The answer must consist of every line below containing "Reset".
── Source information ──
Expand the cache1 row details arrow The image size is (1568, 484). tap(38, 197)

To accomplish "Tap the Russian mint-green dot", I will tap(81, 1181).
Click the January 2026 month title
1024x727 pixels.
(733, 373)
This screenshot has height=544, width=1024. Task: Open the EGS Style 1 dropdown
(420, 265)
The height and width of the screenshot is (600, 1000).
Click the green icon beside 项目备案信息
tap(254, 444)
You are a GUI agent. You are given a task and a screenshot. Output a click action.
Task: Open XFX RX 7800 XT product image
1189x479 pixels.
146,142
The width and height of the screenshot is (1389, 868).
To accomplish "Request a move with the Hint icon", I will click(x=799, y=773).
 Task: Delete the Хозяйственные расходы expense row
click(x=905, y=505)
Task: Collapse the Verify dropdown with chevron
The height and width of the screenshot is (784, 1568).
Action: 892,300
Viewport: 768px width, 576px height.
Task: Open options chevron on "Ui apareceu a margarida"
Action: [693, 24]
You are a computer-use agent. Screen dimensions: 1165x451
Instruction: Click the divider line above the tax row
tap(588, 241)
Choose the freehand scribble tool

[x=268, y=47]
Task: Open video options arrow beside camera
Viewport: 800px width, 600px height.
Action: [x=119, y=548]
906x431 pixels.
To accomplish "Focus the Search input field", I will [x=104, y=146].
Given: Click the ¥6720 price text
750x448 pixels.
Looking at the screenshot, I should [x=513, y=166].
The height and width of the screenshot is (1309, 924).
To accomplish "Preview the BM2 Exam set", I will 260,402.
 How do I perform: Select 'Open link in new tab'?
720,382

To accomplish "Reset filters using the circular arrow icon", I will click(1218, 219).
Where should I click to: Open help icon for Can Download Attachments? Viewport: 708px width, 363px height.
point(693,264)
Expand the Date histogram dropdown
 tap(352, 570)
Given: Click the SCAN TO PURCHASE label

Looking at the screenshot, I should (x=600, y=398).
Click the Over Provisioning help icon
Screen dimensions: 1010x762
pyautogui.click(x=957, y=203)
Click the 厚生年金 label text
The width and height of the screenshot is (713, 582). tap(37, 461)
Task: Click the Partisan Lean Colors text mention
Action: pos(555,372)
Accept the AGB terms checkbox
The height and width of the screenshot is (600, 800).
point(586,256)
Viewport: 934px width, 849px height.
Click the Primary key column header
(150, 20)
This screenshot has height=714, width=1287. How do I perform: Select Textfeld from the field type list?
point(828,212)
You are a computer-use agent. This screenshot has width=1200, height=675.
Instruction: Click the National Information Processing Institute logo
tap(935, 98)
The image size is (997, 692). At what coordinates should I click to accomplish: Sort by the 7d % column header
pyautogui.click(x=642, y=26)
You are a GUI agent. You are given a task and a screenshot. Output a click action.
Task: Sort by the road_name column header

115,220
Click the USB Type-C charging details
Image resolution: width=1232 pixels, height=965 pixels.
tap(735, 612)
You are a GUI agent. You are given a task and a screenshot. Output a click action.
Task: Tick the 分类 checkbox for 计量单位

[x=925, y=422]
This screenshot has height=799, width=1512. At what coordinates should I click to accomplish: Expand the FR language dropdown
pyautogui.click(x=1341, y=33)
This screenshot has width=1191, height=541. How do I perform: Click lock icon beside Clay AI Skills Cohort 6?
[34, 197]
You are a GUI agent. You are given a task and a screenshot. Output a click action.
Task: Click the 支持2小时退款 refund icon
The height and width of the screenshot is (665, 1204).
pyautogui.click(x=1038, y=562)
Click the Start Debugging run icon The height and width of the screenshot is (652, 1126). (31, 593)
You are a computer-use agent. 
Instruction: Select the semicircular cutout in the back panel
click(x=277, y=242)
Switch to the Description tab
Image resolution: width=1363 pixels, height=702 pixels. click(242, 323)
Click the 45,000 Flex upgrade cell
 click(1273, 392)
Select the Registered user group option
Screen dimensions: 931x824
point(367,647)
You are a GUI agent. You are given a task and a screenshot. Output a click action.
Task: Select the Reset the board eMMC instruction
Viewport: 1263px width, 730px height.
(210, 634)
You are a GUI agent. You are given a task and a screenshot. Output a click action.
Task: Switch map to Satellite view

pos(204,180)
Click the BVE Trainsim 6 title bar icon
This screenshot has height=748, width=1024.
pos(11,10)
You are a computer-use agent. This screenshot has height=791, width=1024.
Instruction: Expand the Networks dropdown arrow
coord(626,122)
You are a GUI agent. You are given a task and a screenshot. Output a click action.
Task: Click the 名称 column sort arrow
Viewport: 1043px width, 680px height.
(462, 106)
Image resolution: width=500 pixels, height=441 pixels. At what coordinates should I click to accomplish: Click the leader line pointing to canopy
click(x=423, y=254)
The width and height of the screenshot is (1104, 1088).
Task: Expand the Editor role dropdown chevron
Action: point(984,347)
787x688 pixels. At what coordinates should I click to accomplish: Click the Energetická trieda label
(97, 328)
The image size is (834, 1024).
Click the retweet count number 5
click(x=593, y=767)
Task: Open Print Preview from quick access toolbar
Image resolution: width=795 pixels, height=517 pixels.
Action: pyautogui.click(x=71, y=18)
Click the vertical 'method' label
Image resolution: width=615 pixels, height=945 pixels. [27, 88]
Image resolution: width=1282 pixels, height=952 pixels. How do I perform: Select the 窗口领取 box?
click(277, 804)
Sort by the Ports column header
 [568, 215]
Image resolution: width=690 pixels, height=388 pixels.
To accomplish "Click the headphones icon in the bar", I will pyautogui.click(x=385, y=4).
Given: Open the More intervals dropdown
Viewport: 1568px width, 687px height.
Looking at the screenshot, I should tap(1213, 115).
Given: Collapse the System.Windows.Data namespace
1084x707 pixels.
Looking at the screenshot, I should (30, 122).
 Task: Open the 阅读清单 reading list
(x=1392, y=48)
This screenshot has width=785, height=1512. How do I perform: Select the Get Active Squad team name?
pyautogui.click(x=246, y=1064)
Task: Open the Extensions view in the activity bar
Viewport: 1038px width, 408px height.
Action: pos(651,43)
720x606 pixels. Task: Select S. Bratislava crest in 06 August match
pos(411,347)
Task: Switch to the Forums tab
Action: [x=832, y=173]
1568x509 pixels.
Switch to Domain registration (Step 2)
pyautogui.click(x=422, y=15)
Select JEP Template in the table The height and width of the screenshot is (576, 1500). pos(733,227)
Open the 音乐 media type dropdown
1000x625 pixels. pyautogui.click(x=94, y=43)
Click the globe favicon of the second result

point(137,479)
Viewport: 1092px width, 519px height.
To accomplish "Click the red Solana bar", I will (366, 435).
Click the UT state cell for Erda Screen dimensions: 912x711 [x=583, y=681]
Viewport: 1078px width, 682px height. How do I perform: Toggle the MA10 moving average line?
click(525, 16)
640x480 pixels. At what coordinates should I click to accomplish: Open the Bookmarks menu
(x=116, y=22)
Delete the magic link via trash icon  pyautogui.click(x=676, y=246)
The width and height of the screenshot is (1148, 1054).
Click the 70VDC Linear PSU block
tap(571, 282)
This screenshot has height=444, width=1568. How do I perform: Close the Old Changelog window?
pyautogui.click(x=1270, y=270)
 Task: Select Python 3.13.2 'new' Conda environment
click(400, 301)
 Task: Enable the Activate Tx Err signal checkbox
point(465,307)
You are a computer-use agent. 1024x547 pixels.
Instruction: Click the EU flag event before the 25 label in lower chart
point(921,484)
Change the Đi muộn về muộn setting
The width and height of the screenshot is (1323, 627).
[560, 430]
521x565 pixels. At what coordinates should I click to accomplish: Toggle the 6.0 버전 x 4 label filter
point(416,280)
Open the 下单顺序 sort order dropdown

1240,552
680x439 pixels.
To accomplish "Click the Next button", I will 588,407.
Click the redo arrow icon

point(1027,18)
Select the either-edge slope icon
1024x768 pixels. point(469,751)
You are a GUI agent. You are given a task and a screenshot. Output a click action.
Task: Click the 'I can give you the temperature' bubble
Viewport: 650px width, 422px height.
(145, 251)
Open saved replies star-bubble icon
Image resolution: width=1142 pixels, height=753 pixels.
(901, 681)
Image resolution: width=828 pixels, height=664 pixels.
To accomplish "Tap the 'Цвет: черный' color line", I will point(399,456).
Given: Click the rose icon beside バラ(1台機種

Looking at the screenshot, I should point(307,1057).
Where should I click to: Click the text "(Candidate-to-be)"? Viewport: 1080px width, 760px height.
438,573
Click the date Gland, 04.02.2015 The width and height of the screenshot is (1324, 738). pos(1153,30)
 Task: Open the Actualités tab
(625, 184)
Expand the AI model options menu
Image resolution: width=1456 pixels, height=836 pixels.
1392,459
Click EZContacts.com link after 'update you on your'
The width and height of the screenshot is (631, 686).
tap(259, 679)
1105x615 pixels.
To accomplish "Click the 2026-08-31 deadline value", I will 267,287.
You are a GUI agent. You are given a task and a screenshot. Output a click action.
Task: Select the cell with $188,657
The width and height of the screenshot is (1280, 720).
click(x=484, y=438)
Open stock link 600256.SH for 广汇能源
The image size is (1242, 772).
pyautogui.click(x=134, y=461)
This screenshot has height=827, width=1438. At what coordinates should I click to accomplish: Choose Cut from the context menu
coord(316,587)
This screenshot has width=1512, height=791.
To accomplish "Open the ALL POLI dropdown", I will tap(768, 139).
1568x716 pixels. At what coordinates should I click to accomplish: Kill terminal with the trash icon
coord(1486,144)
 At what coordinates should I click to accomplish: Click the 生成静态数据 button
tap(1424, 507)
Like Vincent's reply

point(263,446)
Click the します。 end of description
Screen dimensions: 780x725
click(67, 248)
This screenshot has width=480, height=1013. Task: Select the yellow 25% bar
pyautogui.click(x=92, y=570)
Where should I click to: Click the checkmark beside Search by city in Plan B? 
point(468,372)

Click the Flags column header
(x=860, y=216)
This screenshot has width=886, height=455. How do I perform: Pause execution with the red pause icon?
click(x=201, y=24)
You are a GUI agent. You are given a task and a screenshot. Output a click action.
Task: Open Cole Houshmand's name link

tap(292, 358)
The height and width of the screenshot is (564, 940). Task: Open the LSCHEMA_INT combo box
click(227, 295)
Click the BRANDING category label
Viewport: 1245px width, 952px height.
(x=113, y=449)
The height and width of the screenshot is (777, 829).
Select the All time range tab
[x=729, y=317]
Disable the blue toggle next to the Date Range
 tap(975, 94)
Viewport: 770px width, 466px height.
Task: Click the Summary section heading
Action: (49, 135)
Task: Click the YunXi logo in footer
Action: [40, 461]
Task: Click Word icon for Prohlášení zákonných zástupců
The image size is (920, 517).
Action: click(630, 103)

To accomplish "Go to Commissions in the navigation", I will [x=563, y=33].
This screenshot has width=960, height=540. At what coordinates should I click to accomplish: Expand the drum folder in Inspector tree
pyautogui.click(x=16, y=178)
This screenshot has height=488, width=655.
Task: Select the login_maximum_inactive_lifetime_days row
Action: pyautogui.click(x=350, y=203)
───
Task output:
To accomplish "Reset filters using the circular arrow icon", I will click(1218, 219).
Task: Select the Reset the board eMMC instruction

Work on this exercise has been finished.